Assigned task:
Filter the data for lines with the word "Applicants" and copy those lines.

Information provided:
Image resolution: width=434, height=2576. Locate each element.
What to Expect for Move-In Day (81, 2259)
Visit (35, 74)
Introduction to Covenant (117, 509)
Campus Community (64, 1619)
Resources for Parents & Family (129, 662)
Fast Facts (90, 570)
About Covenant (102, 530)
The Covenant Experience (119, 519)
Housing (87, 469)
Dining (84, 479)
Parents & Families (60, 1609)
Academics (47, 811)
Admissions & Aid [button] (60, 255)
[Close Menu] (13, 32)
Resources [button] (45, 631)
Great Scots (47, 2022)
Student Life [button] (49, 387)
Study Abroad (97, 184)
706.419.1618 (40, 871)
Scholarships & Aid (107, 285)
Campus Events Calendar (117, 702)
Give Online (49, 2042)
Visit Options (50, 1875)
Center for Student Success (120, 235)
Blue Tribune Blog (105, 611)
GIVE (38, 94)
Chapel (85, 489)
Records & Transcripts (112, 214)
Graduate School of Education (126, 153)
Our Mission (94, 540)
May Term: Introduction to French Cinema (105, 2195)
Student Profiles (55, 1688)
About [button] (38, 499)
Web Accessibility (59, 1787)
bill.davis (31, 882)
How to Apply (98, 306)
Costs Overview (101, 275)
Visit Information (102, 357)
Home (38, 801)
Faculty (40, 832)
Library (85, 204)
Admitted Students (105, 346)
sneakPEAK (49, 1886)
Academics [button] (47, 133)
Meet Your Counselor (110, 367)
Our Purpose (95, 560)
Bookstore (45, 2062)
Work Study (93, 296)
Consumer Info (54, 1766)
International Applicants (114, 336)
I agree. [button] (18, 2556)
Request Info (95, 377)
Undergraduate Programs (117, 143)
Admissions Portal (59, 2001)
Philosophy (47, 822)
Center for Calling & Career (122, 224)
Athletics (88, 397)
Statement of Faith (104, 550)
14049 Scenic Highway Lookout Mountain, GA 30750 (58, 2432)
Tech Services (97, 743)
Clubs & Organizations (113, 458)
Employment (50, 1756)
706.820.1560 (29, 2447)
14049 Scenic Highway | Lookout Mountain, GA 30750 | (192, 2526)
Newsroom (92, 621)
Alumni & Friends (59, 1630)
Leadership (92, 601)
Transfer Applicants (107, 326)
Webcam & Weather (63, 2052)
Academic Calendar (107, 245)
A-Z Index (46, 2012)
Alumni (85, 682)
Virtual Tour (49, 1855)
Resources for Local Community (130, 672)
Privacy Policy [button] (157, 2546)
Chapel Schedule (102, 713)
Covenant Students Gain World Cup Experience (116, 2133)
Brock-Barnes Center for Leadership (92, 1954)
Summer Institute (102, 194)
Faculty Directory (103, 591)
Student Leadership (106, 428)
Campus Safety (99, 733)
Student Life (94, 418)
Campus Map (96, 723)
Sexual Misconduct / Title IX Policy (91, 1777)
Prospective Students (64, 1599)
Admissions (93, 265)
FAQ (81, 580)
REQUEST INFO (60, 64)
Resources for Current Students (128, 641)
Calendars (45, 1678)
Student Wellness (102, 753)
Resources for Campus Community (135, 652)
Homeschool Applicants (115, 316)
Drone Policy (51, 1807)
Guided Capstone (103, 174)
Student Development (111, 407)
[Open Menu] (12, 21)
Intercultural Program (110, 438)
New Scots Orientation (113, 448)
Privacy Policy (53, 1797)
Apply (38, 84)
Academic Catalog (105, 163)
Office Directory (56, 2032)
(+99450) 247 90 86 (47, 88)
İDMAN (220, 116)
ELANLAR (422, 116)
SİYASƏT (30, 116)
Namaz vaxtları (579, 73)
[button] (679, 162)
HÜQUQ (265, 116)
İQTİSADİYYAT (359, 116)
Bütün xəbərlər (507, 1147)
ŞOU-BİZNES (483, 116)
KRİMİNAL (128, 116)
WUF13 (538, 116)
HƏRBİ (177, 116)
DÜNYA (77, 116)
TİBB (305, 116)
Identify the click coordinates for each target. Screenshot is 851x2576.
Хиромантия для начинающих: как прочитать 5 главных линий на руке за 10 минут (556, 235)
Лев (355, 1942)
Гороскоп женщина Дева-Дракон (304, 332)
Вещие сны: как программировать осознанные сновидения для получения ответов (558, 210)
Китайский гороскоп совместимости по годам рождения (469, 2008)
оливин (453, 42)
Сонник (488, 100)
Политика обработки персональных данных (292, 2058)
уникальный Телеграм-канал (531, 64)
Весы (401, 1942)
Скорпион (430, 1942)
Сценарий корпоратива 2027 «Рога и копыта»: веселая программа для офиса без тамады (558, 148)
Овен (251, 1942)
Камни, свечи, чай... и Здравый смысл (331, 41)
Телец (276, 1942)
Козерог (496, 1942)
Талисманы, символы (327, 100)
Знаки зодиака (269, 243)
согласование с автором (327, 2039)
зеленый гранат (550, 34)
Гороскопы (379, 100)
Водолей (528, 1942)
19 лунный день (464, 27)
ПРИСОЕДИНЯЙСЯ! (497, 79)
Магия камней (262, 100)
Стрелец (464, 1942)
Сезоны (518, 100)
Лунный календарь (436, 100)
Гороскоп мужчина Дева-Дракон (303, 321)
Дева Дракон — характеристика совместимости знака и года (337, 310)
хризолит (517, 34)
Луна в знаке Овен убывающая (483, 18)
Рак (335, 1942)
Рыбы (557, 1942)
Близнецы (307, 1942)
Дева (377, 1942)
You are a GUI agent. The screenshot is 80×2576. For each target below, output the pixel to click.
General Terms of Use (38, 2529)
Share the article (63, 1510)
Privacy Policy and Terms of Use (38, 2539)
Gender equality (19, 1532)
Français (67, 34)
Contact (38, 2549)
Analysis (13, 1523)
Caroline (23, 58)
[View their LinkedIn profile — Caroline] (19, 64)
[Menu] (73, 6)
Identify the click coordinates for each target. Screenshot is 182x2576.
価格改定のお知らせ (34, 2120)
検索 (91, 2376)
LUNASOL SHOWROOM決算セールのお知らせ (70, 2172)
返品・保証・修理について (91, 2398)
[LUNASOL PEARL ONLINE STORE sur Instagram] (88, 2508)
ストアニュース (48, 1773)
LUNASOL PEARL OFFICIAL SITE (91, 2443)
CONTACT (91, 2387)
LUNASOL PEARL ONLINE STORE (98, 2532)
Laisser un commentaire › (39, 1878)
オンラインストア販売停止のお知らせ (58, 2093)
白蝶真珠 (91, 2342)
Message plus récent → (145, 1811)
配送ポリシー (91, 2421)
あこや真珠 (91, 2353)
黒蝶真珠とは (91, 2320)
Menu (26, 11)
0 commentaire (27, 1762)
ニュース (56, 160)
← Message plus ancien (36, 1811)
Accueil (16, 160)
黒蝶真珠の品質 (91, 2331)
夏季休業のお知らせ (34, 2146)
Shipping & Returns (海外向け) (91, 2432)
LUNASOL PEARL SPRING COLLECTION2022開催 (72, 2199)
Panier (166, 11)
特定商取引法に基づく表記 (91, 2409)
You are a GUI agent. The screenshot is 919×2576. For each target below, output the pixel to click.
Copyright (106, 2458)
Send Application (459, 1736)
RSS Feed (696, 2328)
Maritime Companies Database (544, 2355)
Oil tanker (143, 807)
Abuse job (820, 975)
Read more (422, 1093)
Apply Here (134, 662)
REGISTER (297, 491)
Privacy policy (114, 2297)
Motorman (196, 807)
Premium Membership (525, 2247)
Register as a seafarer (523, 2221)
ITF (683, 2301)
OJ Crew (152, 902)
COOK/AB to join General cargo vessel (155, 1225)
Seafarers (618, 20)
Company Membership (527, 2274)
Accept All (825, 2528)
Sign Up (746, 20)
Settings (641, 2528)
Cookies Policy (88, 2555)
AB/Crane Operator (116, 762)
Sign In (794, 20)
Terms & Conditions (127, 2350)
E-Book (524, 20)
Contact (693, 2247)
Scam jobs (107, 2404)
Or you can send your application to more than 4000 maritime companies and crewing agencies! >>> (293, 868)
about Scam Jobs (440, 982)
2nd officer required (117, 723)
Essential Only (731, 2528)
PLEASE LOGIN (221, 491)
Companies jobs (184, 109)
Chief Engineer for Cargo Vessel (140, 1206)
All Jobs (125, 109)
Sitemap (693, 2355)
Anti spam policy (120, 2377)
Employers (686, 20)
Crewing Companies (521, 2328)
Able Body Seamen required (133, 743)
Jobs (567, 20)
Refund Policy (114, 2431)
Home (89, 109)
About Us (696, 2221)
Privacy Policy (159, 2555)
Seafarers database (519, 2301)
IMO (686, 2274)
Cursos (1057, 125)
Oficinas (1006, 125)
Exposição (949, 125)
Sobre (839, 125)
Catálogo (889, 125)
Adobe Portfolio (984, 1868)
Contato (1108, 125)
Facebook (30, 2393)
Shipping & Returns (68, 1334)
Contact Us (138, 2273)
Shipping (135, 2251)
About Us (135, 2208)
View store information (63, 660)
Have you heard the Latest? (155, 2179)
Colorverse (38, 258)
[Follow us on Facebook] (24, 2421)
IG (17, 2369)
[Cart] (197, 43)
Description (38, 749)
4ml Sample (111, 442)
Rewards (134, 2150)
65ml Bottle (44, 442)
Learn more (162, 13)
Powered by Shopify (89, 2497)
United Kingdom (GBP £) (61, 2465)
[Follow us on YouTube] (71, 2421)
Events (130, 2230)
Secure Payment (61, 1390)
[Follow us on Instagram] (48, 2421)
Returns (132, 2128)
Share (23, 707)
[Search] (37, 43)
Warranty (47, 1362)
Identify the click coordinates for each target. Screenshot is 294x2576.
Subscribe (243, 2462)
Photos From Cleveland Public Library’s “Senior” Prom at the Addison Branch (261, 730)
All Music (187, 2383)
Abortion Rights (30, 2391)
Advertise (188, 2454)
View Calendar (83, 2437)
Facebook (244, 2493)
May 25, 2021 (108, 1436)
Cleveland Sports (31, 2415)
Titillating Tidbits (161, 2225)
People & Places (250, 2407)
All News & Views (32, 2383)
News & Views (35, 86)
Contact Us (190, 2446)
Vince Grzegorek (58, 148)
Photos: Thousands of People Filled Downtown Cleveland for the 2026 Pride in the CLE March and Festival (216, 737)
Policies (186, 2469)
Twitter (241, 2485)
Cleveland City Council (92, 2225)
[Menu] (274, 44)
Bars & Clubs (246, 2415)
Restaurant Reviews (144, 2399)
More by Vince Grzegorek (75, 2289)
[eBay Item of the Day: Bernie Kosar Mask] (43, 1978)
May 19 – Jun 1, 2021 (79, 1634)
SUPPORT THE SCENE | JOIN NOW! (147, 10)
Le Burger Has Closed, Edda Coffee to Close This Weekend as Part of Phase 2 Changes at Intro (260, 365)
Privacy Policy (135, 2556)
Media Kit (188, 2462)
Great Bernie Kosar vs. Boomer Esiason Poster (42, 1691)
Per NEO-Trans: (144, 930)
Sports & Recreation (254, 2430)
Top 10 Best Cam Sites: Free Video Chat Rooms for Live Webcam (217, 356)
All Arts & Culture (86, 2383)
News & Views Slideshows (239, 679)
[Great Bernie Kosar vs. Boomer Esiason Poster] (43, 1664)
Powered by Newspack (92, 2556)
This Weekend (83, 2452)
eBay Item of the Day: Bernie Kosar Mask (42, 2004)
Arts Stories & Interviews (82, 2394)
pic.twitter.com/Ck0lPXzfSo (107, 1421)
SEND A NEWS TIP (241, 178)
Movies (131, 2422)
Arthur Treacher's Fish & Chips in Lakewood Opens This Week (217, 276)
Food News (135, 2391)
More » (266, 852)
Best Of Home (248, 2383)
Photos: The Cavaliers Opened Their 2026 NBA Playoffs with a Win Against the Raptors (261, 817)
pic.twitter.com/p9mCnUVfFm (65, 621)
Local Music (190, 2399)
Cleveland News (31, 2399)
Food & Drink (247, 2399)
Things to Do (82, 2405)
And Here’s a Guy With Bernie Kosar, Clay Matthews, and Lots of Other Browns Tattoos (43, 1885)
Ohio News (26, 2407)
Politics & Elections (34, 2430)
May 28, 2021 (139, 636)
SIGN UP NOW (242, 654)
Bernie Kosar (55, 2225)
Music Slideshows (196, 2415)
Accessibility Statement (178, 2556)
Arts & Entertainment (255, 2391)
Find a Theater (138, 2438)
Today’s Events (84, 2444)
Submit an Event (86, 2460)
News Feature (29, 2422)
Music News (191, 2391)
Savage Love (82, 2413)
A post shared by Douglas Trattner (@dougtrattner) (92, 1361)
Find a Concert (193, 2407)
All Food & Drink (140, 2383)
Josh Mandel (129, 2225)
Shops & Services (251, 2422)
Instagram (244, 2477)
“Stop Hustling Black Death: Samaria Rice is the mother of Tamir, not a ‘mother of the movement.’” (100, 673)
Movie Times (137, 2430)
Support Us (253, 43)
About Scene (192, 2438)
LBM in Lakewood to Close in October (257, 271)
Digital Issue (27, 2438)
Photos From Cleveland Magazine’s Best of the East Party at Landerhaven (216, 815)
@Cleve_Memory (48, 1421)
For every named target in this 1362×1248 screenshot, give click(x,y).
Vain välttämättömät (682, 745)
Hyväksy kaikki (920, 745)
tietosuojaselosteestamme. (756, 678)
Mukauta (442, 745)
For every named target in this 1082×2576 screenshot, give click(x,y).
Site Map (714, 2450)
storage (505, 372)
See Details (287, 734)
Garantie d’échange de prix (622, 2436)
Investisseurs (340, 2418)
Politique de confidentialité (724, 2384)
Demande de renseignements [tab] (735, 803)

Solution:
International Applicants (114, 336)
Transfer Applicants (107, 326)
Homeschool Applicants (115, 316)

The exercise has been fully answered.